Im kind of lost on this question to..??


----------



## Angelab (Nov 26, 2005)

Well you can't tell pure bred by the apple/deer head thing. They come in both head shapes.

My little Socrates is definitely not a purebred, I have always said he's mixed he's chi/doxie and carries alot of doxie traits strongly.

We're just happy that mixes are welcomed on this forum too. :wave:


----------



## WeightGain100 (Nov 29, 2005)

Sorry for my poor english... I am thousand miles away from yours..thousands..

I mean dearhead is not pure chi. I can't understand why the AKC allow for registration. :wink: 

I agreed we can;t expect to get the same quality of 'faces' with the parent, but the STANDARD of applehead must be there. (This is just my personal opinion, doesn't mean to condenm about the breed or owner who have dearhead chi)

:wave: 
WeightGain100


----------



## BonnieChi (Aug 12, 2005)

if chi's don't completely conform to the breed standard...that doesn't necessarily mean they're not full chis. you could breed two champions and get a deerhead.


----------



## Chihuahua Head (Sep 2, 2005)

I think somebody is just trying to get us all stirred up. 


We all know a chi is a chi is a chi, whether it fits the standard or not. We all love our babies whether or not they look "perfect". Who cares what they look like as long as they are loved?? :tongue: How can we be cheated by snuggle bunnies anyway??
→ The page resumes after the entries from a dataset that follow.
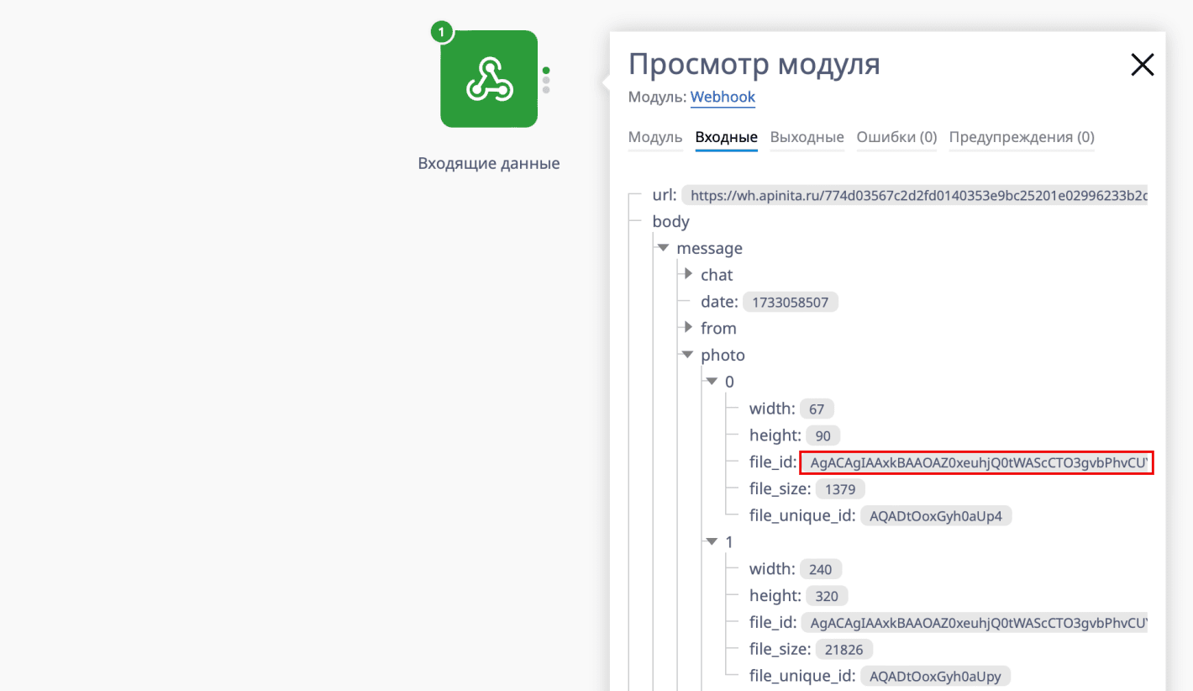The height and width of the screenshot is (691, 1193).
Task: Click the Входящие данные module label
Action: [489, 163]
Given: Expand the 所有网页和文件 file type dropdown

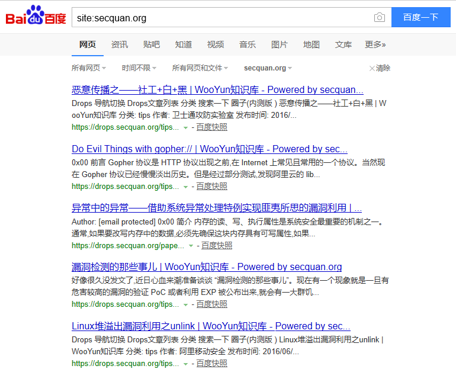Looking at the screenshot, I should point(200,68).
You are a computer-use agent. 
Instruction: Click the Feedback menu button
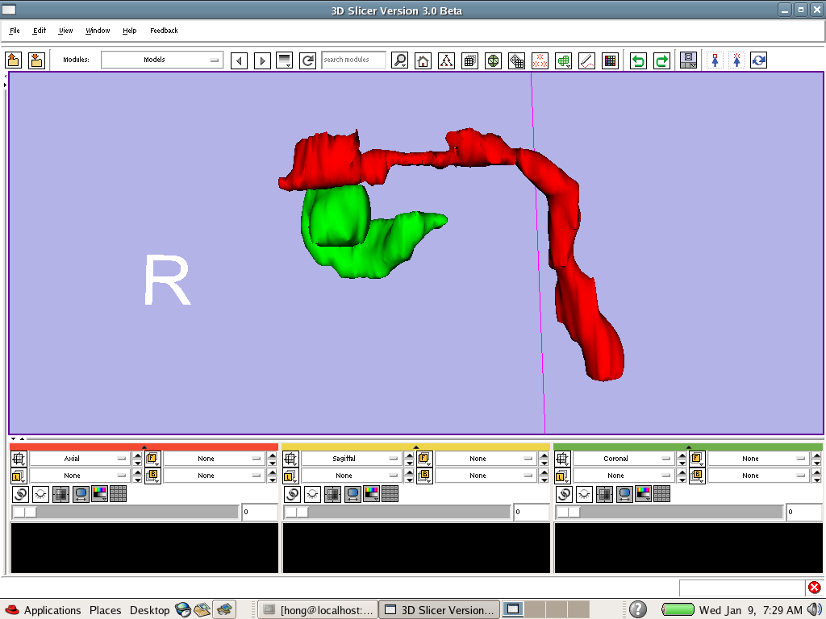(164, 31)
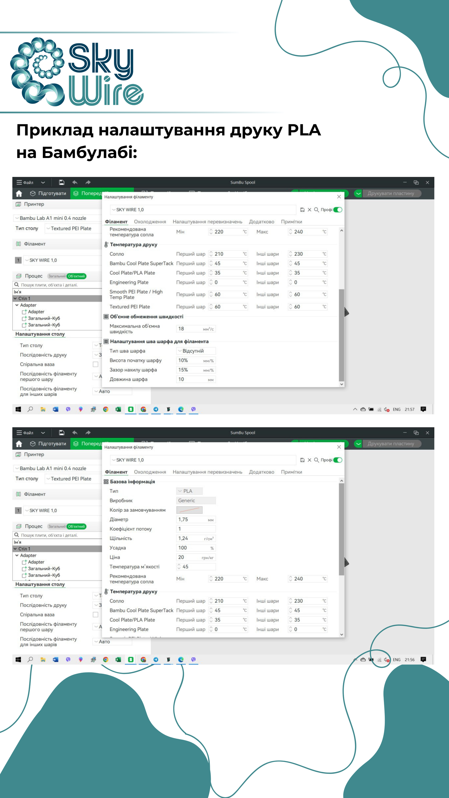The image size is (449, 798).
Task: Click the Діаметр 1,75 input field
Action: click(x=196, y=520)
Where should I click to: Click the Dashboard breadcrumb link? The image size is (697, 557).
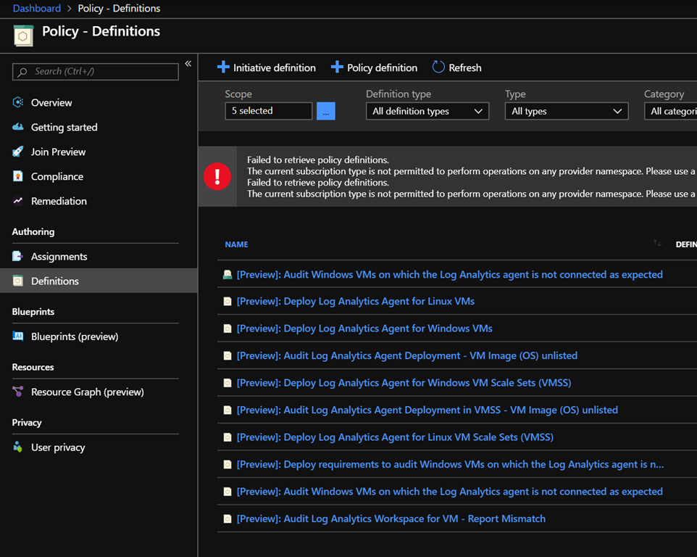37,9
Post 500 more times, and then ask this question again. 8)


----------



## Courtney (Jun 2, 2005)

Deerheads are just as much full blood Chi as Appleheads!


----------



## my3angels (Apr 15, 2004)

Dont let this member get you guys all upset. I know its taking a lot for me not to say something. :x 

We all know that just because your chi doesnt have show-quality features doesnt make them any less chi :roll: . Maybe this member doesnt realize that chihuahua's use to have narrower heads, longer muzzle, leggier...and bigger then the AKC standard chi today. I am sure those traits from waaaay back when are still in lines and still come out. 

We also all know that in a litter you can have "pet-quality" chi's...the ones that are a little bigger, have a smaller shaped head, etc....EVERY breed has their "pet-quality" pups...doesnt make them any less the breed they are.

I really believe this member is trying to get us upset...but we know better then to believe what this person is saying :wink:


----------



## Mimi (Jul 28, 2005)

> I mean dearhead is not pure chi. I can't understand why the AKC allow for registration.


I never heard this,is it true.Not that it matters,i love my little BooBoo enyway.


----------



## my3angels (Apr 15, 2004)

No it isnt true. Just because your chi doesnt have all the show qualities doesnt mean its any less of a chihuahua. Just look at Tequila. She came from a breeder (girl who previously owned her got her from a breeder) Tequila had AKC papers...was sold as "pet-quality" because her head shape and muzzle were not show quality. She also ended up being 7lbs...a pound too big for standard AKC qualities. 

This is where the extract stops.